- _Work item_
Below are the records; give again exactly the lines that run from the one with "Task: Select the 'auswählen' placeholder text" through the last line.

=-=-=-=-=

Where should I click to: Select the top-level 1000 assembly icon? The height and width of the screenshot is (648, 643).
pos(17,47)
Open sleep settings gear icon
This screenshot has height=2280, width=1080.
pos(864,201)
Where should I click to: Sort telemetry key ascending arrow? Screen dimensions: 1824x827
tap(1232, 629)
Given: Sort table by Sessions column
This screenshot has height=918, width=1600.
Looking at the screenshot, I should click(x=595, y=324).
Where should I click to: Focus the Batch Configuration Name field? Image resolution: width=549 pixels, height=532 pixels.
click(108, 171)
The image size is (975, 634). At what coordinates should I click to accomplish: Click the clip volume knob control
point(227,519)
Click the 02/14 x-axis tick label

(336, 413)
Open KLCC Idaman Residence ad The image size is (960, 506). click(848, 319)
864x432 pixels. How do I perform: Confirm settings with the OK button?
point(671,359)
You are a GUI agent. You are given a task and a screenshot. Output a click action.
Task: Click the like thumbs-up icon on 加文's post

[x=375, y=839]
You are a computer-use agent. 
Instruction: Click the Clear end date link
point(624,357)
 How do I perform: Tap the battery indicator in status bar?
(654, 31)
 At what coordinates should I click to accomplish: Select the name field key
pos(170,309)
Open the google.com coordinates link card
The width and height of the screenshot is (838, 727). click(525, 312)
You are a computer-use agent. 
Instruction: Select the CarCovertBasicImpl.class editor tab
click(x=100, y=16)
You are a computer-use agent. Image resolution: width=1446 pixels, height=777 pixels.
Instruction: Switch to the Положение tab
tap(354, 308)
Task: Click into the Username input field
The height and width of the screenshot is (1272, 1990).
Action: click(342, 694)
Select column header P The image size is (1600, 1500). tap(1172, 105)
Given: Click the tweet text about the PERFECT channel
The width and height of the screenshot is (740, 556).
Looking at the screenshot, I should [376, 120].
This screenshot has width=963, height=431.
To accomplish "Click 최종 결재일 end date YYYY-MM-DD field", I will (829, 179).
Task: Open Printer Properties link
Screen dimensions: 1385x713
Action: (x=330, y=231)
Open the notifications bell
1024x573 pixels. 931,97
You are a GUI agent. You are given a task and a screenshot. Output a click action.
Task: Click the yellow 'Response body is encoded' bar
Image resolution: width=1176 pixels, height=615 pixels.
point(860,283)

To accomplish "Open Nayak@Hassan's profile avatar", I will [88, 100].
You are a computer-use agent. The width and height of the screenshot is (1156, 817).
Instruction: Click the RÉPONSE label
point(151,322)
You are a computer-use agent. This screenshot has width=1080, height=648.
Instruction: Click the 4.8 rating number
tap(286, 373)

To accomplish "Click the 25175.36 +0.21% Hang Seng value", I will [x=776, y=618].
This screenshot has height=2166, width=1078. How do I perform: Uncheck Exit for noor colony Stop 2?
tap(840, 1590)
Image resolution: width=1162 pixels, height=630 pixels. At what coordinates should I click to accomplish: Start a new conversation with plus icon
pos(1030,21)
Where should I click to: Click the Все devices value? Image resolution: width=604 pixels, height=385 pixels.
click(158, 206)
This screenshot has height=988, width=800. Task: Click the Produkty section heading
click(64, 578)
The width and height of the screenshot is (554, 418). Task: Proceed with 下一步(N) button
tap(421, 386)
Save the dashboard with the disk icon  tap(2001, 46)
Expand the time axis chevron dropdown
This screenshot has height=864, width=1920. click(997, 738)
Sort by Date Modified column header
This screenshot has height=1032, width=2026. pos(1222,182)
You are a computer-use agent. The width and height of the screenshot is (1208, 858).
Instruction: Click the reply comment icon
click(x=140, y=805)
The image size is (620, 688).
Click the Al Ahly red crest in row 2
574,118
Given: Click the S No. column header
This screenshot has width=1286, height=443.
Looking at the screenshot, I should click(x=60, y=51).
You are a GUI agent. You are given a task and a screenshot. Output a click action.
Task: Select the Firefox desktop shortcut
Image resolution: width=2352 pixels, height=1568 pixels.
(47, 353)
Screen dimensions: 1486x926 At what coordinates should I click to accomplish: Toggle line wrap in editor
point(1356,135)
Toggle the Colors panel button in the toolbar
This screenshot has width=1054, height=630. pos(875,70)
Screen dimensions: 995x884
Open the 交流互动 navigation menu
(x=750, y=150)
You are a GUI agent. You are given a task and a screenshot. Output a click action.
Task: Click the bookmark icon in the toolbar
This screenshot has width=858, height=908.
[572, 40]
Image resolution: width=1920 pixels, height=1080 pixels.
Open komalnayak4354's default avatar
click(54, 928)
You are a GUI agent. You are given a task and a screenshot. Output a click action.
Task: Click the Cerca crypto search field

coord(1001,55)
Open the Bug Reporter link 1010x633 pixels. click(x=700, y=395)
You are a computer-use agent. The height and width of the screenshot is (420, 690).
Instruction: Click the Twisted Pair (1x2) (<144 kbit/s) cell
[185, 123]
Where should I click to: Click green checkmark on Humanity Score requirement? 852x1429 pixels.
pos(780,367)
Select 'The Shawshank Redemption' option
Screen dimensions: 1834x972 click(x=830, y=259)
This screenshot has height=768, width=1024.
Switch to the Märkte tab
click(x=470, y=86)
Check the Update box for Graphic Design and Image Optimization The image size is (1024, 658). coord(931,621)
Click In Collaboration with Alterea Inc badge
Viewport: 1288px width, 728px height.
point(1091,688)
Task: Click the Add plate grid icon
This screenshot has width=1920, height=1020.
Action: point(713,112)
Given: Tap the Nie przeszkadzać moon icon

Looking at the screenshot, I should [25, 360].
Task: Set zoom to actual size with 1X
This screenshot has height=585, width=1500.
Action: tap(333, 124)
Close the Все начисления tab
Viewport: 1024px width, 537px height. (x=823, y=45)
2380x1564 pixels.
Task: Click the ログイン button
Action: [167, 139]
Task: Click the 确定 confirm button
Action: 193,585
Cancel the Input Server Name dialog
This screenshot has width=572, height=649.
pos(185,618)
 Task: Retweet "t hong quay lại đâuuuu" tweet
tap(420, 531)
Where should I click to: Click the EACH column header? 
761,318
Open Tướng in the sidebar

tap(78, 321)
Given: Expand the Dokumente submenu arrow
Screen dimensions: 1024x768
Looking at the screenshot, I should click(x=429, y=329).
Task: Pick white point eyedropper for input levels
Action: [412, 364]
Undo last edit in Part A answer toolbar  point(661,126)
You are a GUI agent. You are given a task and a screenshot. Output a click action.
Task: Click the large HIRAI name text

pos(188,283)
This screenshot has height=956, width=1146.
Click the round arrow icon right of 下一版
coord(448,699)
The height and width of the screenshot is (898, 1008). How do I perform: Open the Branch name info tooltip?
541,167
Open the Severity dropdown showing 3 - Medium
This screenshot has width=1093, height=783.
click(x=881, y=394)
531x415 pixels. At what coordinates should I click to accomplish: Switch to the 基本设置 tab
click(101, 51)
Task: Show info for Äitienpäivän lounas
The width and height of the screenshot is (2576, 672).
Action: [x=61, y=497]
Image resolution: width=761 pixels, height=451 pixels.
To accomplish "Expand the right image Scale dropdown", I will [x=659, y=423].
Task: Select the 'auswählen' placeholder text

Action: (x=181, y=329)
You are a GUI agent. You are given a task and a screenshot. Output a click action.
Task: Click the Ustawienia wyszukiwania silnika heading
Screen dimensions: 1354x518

=-=-=-=-=

- _Answer for this exercise_
Task: Select the 'auswählen' placeholder text

Action: (x=181, y=329)
You are a GUI agent. You are given a task and a screenshot. Output a click action.
Task: Click the Ustawienia wyszukiwania silnika heading
Screen dimensions: 1354x518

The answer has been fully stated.